House and Senate Democratic leaders predicted Wednesday that they could take back majorities in both chambers in 2018, after seeing the positive election results for their party on Tuesday night.

Senate Minority Leader Chuck Schumer, D-N.Y., said Tuesday’s big victories in the New Jersey and Virginia governor's races mirror those in 2005, when Democrats made gains before the midterm elections of former President George W. Bush’s second term.

“You could smell a wave coming,” recalled Schumer, who then headed the Senate Democrats’ fundraising arm. “The results from last night smell the same way. Our Republican friends better look out.”

Senate Democrats are just three seats from retaking the majority, but the climb is much steeper in the House, where Democrats would have to win 24 seats.

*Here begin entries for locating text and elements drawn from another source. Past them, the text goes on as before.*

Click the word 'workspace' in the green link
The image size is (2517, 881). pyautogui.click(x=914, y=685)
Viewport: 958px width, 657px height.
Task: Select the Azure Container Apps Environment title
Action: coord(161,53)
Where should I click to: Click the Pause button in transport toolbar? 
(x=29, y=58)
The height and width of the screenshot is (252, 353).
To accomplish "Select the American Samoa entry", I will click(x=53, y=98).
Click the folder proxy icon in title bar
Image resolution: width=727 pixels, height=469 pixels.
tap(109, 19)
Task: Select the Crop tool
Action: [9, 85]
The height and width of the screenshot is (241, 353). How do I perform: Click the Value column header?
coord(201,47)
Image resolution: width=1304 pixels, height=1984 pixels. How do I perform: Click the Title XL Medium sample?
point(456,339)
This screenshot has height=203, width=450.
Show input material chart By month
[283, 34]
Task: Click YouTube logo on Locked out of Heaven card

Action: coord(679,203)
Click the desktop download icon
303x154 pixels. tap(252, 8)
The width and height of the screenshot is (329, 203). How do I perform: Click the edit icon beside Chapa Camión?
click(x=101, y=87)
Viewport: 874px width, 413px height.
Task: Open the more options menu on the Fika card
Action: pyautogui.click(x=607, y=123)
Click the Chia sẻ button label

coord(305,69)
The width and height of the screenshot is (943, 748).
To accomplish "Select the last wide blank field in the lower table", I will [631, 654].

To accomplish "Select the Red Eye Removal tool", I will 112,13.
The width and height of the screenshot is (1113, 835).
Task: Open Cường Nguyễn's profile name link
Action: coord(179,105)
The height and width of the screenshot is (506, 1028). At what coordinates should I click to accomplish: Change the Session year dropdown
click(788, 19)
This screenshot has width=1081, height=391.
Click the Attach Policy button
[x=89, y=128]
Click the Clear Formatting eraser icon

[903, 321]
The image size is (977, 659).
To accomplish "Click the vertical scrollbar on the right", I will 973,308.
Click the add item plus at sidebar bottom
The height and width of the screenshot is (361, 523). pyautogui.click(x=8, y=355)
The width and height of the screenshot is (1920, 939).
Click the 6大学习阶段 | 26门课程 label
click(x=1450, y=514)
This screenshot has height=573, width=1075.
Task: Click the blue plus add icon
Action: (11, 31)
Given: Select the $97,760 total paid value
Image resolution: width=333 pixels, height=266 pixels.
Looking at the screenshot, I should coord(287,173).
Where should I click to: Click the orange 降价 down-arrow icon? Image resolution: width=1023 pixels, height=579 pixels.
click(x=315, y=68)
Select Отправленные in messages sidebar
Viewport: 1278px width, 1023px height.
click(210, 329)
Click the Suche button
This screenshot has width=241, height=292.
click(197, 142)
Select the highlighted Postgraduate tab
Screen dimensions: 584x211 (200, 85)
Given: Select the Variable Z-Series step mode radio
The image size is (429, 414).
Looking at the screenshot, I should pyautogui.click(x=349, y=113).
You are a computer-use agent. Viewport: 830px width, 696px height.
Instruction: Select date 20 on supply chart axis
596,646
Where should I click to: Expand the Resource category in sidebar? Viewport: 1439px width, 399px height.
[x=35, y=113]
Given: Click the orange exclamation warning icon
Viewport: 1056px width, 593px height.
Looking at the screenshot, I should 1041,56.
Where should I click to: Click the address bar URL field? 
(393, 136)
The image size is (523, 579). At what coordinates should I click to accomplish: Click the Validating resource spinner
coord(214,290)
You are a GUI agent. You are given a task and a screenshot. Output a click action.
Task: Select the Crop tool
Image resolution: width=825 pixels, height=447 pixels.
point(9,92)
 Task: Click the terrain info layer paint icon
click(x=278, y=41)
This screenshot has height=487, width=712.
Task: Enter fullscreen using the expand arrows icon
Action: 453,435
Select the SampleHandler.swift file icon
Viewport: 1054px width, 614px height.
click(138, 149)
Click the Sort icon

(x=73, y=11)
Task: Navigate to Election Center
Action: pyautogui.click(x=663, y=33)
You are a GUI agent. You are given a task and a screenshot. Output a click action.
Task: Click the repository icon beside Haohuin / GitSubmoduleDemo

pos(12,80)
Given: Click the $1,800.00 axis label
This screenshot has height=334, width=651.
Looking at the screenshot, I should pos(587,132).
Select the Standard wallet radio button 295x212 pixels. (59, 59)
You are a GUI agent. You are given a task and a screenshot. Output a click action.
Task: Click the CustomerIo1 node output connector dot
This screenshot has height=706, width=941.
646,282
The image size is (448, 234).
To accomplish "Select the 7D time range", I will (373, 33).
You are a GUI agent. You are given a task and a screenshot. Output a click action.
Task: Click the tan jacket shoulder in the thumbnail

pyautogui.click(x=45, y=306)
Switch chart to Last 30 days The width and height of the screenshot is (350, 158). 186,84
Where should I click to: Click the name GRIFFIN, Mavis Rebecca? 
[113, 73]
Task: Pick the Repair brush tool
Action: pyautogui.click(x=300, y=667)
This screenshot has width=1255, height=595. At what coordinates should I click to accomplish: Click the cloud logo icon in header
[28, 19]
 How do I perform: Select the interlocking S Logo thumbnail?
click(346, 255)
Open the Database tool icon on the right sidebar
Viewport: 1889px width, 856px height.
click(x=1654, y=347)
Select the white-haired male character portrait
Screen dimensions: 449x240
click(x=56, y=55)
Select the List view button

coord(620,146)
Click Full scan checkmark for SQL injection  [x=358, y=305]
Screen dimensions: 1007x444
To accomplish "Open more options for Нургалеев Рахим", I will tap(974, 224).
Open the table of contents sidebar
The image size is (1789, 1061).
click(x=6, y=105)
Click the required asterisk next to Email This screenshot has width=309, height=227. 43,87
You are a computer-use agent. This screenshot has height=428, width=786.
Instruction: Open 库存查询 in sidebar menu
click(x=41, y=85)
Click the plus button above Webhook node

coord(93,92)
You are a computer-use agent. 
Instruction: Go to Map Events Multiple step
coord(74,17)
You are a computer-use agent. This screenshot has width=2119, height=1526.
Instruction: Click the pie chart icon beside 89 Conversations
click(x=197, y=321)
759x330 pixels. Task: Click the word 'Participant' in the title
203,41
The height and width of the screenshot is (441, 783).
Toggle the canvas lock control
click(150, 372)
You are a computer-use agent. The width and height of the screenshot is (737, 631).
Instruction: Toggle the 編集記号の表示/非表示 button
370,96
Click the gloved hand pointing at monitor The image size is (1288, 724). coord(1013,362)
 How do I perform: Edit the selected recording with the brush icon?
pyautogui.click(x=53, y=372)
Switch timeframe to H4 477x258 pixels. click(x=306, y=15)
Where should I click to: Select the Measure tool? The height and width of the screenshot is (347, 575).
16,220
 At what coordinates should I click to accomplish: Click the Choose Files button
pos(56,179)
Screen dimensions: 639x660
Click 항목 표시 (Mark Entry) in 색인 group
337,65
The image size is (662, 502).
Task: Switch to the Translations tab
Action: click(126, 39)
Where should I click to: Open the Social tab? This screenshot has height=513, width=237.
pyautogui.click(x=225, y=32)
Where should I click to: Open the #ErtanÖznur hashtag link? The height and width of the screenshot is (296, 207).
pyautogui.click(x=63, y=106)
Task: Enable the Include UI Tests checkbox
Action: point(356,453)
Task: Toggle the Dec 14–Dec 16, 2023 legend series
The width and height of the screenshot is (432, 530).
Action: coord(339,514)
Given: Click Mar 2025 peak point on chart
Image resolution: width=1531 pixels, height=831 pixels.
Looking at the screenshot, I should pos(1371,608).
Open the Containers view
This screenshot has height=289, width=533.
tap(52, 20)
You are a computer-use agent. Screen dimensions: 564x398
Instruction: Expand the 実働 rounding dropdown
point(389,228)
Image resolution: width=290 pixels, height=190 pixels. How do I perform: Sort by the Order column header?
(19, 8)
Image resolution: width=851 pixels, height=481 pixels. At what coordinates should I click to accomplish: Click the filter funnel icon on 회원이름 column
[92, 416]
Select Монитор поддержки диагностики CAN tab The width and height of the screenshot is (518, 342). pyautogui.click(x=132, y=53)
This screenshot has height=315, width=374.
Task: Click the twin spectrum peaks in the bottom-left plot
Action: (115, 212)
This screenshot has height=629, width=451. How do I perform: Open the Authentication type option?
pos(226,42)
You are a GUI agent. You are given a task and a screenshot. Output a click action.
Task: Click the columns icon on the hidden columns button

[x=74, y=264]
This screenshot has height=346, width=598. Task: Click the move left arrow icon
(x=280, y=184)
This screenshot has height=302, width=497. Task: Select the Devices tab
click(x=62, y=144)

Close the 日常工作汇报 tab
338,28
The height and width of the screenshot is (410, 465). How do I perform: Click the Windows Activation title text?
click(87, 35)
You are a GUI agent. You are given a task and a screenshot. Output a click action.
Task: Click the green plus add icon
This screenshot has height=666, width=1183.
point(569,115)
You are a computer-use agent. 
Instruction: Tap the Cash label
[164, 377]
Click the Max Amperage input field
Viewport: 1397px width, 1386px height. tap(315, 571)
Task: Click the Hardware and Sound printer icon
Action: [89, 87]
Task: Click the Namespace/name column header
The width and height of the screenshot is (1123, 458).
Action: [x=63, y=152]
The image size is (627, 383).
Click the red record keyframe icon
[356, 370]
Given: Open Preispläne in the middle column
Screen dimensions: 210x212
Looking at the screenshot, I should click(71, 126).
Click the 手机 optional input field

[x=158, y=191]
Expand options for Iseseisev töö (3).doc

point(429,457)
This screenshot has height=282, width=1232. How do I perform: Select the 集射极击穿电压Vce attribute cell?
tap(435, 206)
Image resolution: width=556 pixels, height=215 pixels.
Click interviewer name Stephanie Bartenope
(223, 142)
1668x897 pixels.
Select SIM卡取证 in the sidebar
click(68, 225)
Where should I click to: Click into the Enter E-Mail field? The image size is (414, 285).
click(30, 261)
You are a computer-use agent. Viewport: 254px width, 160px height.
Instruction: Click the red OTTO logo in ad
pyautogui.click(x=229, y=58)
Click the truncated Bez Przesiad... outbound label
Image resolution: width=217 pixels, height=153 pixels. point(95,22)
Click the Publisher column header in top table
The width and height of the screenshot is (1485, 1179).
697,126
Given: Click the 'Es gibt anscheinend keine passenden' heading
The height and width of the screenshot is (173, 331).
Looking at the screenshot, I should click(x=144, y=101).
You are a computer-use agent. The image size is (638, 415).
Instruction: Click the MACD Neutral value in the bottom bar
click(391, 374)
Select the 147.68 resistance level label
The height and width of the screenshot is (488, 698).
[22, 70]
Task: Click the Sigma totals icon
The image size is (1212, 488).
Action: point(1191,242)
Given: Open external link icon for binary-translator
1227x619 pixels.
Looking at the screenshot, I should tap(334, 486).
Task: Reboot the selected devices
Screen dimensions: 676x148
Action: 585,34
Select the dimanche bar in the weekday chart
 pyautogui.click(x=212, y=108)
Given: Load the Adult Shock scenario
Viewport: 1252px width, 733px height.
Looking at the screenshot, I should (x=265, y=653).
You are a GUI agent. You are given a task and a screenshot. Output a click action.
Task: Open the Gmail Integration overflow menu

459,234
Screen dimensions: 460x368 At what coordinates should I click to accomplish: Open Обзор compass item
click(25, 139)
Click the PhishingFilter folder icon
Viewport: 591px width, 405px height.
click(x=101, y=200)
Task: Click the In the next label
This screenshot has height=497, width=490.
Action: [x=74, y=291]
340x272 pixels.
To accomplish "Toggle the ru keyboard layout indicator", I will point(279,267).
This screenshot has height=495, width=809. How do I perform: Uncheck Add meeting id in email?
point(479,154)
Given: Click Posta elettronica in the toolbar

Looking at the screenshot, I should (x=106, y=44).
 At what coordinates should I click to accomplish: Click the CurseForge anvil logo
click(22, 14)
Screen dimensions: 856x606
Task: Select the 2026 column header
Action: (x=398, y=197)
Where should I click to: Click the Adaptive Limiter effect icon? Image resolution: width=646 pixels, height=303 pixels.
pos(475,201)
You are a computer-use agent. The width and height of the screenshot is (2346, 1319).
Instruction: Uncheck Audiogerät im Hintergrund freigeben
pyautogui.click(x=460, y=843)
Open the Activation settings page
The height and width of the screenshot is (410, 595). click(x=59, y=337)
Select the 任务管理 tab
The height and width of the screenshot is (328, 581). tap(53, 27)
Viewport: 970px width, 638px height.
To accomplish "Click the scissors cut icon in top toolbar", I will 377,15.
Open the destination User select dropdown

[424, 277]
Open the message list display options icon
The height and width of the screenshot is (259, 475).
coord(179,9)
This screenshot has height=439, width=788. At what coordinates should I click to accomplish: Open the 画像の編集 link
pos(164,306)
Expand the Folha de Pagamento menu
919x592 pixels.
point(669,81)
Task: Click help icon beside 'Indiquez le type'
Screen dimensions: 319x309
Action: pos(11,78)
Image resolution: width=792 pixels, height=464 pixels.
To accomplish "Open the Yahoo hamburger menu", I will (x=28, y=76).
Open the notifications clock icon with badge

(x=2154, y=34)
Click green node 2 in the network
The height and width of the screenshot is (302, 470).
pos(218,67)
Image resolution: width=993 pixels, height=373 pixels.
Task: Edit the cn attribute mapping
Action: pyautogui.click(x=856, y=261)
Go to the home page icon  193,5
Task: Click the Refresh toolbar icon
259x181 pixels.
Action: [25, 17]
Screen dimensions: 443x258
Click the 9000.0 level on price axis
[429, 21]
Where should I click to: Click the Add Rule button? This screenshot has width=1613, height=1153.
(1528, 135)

Still, House Minority Leader Nancy Pelosi, D-Calif., said “the door is certainly open for us” to win back the House. She said Republicans are also coping with retirements while Democrats would “get the fresh recruits.”

Schumer said Tuesday’s results show “a rejection of both the president and his policies, which his Republican colleagues in the House and Senate are blindly following.”

Democrats held the news conference to announce a tax proposal to counter the House and Senate plans to slash corporate tax rates. They are offering a proposal that would reverse corporate tax cuts if they do not result in new jobs and wage growth for workers.

Schumer warned that Tuesday’s election results should be a “giant stop sign” for the Republican tax plan, which he said hurts the suburbs by eliminating the state and local tax deduction.

“We are saying to our Republican colleagues, if you continue to try to eliminate the state and local tax deduction, you are going to kill suburban legislatures, who are already in trouble because the suburbs don’t seem to like Donald Trump.”

In Virginia’s election, Democrats eroded a significant GOP majority in the state legislature The balance of power now hinges on several race recounts.